Well, it wasn’t quite Heywire Mac’s vision of hobo paradise, nor Shane MacGowan’s dream vision of Brendan Behan, but a hiker in Hawaii recently discovered a literal river of beer.
In October, one hiker in Hawaii found more than he bargained for while trekking through Waipio on the island of Oahu when he noticed the overwhelming smell of beer coming from a small stream. And now, officials have just determined that the stream contains 1.2 percent alcohol by volume.
So — stronger than Budweiser, then.
Running about 120 feet below the H-2 freeway about 15 miles northwest of Honolulu, the stream was within striking distance from local alcohol distributor Paradise Beverages. Cox determined the pungent liquid was leaking from a storm drain poking out from underneath the freeway, down a cliff, and into the natural stream.
“He described the smell as being horrific,” said Cox. “The other day we came here you would think it was a beer pub that hadn’t opened its doors for three or four days.”All That’s Interesting
So, kind of like my backyard office on any day of the week.
Just in case any of us missed it, Australian folk-rock group Roaring Jack made it the point of one of their songs: Uisge beatha, water of life. In the Dune novels, the “Water of Life” is the blue liquid obtained by drowning young sand worms in water — poisonous to anyone not rigorously trained by the Bene Gesserit sisterhood, who use it to expand their consciousness.
Luckily for us, the real “water of life” isn’t poisonous (in reasonable doses), but it does occasionally serve to expand consciousness occasionally.
As it happens, we owe the “water of life” to a very real religious brotherhood.
Medieval monks called it aqua vitae, meaning “life water.” The expression was transformed into uisce beatha when it was transferred to Gaelic. As time passed and the word was anglicized, uisce evolved into uige, usque, and then uisky, which bears an obvious and close resemblance to “whiskey.”
You may have noticed that you can spell the drink two different ways – “whiskey” and “whisky.” Some people believe the extra “e” was added by Irish and American distilleries to differentiate their higher quality whiskeys during a period when Scottish whisky had a bad reputation.

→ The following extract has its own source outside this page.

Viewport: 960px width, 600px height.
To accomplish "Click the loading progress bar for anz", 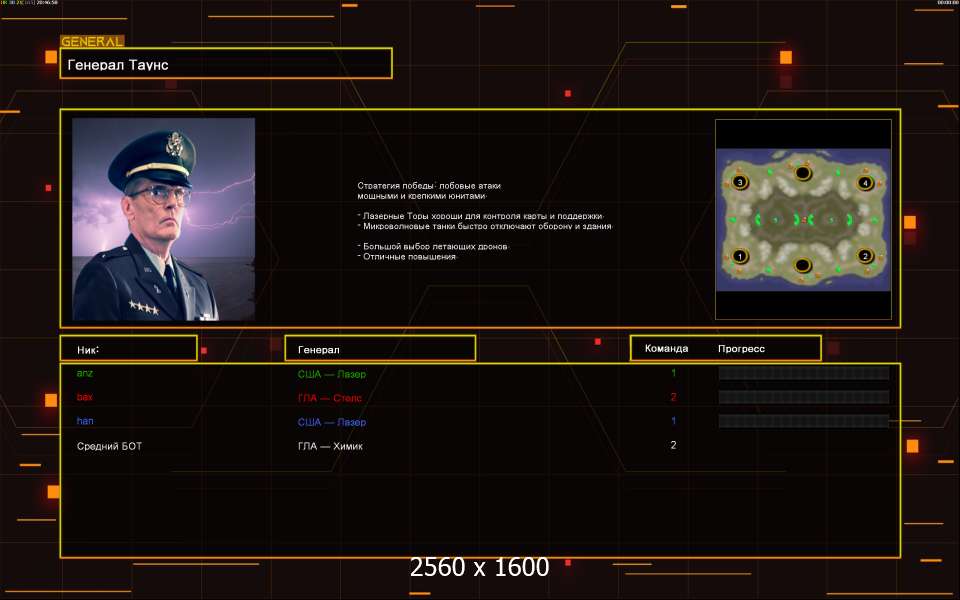I will coord(804,373).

Scotch was also introduced to denominate a Scottish whisky.Only Good News Daily
Although anyone using the word “Scotch” is, let’s face it, either a Philistine or an American. Or is that a tautology?
In some more enlightened South American countries, “whisky” is used in the same way we say “cheese” when taking a photo. Which, under the circuitous influence of perhaps too much of the water of life, brings me to… “say cheese”.
The phrase appears to have been first used in this way around the 1940s, with one of the earliest references appearing in The Big Spring Herald in 1943:
Now here’s something worth knowing. It’s a formula for smiling when you have your picture taken. It comes from former Ambassador Joseph E. Davies and is guaranteed to make you look pleasant no matter what you’re thinking. Mr. Davies disclosed the formula while having his own picture taken on the set of his “Mission to Moscow.” It’s simple. Just say “Cheese,” It’s an automatic smile. “I learned that from a politician,” Mr. Davies chuckled. “An astute politician, a very great politician. But, of course, I cannot tell you who he was…”
It is thought the “politician” he was referring to was none other than Franklin D. Roosevelt, who Ambassador Davies served under. So did President Roosevelt himself come up with the phrase or simply learn it from someone else? Nobody knows, but soon after, saying cheese became a common phrase for people to utter when trying to get people to smile in photographs.Today I Found Out
Of course, people didn’t smile for photographs for quite a while.
Have you ever noticed how Victorian photographic portraits seem so grim and humourless? It’s not because Queen Victoria was a miserable old bat who abolished the very notion of humour. After all, after an assassination attempt, Victoria found it in herself to remark that it was “worth being shot at—to see how much one is loved” (and with nine children, presumably she wasn’t as hostile to sex as is popularly supposed). The problem was that early photography involved long exposure times. The earliest known photograph took so long to expose that even the only person standing still in it — a gent having his boots polished — is a faint blur.
So, holding a cheesy — there’s that word again — grin for anywhere up to a few minutes was a bit much to ask. Still, there are photographs in existence of Victorians — even Victoria herself — flashing the pearly whites and generally looking like they’d be up for a good time.
Including what appears to be a time-travelling Christian Bale.